The Eliza-side finetune_kokoro.py has two modes:

  • --mode=lora-experimental — legacy LoRA path that depends on the installed kokoro PyPI package's KModel.forward_train (which doesn't exist; see .swarm/impl/I7-kokoro.md). Kept for experimentation; gated on the missing forward.
  • --mode=full-finetune (DEFAULT) — calls milady_adapter.run_full_finetune(...).

When --synthetic-smoke is passed, the entrypoint dispatches to milady_adapter.smoke_full_finetune(...) instead.

Why we override the vendor's optimizer

packages/training/AGENTS.md mandates APOLLO/APOLLO-Mini for our Kokoro fine-tunes (same as our text SFT). The vendor builds AdamW internally in EnglishTrainer.__init__. We patch trainer.optimizer post-construction. This is the only deviation from "delegate everything to upstream".
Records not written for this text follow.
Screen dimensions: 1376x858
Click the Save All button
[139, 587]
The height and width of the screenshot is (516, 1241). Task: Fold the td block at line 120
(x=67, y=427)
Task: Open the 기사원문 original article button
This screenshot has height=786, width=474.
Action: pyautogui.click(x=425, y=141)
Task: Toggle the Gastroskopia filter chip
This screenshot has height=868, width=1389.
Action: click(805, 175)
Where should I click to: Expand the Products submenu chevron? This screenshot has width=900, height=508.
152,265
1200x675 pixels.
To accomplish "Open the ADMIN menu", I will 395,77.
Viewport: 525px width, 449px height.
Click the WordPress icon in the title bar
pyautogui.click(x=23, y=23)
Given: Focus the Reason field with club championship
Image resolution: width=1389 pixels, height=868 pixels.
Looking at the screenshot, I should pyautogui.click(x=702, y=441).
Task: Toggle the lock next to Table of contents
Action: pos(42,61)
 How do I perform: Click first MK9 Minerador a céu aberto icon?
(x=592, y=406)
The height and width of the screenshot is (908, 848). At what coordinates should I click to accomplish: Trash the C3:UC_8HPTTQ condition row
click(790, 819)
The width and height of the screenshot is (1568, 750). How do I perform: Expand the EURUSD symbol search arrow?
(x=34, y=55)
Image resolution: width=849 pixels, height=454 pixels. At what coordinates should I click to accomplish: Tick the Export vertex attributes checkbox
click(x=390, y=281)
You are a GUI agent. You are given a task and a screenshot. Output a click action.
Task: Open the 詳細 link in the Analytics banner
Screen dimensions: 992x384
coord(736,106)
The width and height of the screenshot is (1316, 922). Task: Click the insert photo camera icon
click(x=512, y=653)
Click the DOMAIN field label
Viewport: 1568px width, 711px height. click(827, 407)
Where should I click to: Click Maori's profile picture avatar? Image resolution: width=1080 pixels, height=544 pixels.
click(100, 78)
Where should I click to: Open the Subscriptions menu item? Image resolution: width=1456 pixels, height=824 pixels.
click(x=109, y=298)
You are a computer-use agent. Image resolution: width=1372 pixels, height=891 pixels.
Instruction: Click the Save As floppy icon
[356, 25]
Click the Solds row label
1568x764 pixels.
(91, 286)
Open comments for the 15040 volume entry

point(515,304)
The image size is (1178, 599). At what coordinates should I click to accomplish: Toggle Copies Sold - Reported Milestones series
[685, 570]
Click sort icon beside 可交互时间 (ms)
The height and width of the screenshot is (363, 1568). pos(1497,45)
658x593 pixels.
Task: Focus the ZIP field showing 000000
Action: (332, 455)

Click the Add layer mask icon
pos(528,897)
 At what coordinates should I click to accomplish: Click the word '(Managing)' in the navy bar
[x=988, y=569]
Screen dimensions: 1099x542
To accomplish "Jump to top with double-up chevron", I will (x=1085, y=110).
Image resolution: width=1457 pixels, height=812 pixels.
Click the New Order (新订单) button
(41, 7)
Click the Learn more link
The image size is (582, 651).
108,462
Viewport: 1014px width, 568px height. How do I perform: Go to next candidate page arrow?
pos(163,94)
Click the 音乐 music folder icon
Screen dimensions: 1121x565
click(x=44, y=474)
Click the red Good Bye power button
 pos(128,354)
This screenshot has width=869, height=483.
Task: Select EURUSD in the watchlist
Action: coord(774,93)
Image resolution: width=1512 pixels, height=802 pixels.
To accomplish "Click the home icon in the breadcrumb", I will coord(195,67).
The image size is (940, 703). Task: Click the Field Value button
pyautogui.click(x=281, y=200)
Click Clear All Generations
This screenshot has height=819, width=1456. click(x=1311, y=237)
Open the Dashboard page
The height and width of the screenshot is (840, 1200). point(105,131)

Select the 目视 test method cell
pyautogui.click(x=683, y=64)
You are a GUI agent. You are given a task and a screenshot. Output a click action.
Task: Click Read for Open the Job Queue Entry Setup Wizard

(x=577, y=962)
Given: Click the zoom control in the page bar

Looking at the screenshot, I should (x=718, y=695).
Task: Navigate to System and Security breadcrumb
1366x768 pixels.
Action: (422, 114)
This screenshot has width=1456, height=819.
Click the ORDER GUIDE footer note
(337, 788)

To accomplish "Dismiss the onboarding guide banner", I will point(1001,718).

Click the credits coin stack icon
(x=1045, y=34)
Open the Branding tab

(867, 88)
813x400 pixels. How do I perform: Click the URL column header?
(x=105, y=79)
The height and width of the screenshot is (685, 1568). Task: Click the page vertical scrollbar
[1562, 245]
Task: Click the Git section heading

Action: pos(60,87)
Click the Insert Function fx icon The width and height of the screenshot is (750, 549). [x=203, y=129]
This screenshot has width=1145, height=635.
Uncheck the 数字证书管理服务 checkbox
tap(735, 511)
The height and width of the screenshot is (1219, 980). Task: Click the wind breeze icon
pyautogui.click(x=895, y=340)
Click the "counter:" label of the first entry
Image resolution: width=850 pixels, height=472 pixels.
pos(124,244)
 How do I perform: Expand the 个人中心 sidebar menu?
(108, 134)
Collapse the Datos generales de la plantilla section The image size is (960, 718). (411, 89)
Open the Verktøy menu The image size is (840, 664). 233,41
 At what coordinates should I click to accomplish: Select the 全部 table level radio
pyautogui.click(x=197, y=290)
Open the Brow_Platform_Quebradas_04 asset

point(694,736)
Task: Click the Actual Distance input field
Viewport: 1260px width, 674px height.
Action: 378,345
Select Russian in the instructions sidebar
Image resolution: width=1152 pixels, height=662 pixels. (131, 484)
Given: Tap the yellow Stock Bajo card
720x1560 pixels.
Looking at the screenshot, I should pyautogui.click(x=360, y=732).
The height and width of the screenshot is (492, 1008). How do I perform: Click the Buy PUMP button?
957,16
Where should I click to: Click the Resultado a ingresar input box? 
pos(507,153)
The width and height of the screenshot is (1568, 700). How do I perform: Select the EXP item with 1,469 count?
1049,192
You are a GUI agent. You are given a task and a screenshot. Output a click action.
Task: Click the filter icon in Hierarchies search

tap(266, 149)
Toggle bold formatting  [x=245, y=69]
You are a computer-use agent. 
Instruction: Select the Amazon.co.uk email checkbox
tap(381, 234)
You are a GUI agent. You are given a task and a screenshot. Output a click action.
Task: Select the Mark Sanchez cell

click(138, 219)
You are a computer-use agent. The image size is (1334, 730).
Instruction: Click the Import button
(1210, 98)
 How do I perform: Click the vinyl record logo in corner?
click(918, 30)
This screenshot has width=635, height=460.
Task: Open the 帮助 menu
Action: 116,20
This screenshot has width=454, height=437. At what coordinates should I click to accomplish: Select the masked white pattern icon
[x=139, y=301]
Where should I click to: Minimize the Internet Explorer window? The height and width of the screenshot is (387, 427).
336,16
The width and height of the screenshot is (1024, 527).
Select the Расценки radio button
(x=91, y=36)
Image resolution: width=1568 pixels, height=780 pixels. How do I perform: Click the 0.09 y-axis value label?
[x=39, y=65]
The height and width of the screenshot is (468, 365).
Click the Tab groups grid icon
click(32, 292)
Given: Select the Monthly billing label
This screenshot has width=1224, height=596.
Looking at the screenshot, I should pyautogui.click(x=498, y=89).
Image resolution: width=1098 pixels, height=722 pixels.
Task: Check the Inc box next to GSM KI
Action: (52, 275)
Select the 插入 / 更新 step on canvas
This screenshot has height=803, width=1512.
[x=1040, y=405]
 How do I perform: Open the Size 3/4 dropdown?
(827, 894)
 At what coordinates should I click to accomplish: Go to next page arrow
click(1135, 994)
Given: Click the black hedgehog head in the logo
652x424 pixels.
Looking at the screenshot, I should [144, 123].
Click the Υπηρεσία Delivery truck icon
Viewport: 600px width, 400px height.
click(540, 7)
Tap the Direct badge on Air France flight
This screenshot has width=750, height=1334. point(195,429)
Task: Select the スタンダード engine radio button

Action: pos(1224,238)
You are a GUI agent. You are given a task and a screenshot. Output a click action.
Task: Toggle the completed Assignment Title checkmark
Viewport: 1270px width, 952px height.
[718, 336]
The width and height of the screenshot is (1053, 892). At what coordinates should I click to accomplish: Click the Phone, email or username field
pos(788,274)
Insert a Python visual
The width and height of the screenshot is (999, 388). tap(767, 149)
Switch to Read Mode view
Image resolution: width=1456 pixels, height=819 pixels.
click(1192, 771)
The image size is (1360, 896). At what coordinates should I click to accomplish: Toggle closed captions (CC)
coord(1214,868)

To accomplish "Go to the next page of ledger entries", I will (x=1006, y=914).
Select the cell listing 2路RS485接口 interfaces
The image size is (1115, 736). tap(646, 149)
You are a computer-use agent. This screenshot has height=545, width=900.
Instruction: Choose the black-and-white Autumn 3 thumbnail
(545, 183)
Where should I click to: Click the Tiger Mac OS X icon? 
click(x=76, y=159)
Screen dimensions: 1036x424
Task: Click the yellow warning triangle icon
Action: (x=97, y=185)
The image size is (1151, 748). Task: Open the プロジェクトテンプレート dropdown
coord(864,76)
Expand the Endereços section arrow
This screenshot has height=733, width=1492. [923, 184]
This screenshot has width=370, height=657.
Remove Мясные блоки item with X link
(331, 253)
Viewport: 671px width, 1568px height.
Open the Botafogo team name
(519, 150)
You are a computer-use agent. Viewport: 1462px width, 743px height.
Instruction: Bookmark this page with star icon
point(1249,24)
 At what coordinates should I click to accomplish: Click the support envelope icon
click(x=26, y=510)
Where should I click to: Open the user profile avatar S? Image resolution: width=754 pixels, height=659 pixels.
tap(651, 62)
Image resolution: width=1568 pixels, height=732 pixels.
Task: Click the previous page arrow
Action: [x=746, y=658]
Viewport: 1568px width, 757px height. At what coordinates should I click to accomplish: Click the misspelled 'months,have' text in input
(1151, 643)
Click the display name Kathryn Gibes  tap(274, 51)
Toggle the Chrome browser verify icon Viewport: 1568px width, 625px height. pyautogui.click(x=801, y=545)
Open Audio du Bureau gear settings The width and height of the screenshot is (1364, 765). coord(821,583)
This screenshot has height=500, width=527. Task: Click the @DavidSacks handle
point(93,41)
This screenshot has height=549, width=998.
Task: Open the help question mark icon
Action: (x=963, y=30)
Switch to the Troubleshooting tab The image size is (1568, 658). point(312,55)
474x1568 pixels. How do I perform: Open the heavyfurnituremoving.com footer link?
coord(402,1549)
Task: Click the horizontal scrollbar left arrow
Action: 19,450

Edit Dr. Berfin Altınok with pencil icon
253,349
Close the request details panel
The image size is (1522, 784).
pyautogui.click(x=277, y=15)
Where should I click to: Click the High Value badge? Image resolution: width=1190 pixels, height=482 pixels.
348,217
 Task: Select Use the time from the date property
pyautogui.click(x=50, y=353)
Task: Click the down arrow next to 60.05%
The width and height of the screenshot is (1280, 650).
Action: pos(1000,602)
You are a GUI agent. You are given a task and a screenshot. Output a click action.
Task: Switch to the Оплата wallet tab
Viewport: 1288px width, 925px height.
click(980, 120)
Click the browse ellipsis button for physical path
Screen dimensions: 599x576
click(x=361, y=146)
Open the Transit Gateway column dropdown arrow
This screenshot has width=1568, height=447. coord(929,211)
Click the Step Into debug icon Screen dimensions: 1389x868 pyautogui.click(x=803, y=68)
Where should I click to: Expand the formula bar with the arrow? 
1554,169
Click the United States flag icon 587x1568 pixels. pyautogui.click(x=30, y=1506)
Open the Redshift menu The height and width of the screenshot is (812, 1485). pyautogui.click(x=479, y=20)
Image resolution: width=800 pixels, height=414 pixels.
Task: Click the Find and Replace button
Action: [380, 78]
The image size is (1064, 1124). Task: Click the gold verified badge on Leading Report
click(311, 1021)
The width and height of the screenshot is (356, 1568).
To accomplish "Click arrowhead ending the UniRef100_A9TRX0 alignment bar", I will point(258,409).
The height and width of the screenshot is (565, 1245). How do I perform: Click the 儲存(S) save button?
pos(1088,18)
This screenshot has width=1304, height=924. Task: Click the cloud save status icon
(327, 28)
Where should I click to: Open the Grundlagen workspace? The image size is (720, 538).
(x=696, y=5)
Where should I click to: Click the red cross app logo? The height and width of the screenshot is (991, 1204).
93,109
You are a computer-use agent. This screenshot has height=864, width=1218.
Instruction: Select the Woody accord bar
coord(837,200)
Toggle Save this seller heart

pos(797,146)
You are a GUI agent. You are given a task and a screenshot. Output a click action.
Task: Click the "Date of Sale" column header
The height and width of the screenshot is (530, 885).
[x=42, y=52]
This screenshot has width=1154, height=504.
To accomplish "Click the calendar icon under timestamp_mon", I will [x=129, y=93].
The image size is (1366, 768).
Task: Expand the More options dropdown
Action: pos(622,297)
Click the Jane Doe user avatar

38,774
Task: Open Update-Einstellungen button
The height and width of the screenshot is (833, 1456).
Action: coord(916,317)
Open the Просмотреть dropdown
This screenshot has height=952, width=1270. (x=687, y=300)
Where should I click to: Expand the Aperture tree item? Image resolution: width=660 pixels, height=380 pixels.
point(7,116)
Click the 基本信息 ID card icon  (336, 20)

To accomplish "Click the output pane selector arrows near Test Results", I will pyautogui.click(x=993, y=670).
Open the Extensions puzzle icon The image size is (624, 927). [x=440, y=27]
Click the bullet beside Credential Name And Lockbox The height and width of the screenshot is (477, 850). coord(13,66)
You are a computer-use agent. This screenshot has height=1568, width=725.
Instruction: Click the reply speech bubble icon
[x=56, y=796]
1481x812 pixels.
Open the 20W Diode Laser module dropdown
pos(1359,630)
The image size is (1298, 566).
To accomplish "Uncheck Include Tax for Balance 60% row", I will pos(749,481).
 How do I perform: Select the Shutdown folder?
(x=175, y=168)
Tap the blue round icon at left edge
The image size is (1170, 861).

If APOLLO is unavailable on the host, run_full_finetune raises SystemExit with a clear diagnostic. We do NOT fall back to AdamW.

Reproducibility

When run_full_finetune returns, the run produces:

  • <output_dir>/checkpoints/... (vendor's standard output).
  • <output_dir>/train_manifest.json (Eliza-side manifest; written by finetune_kokoro.py, NOT by the vendor).
  • <output_dir>/vendor_smoke.json (only in smoke mode).

The vendor's train_manifest.json (if it writes one) lives under <output_dir>/ next to the checkpoints. The Eliza-side manifest records the vendor commit SHA (from ../VENDORED_FROM), our config SHA, the APOLLO version, and the dataset hash.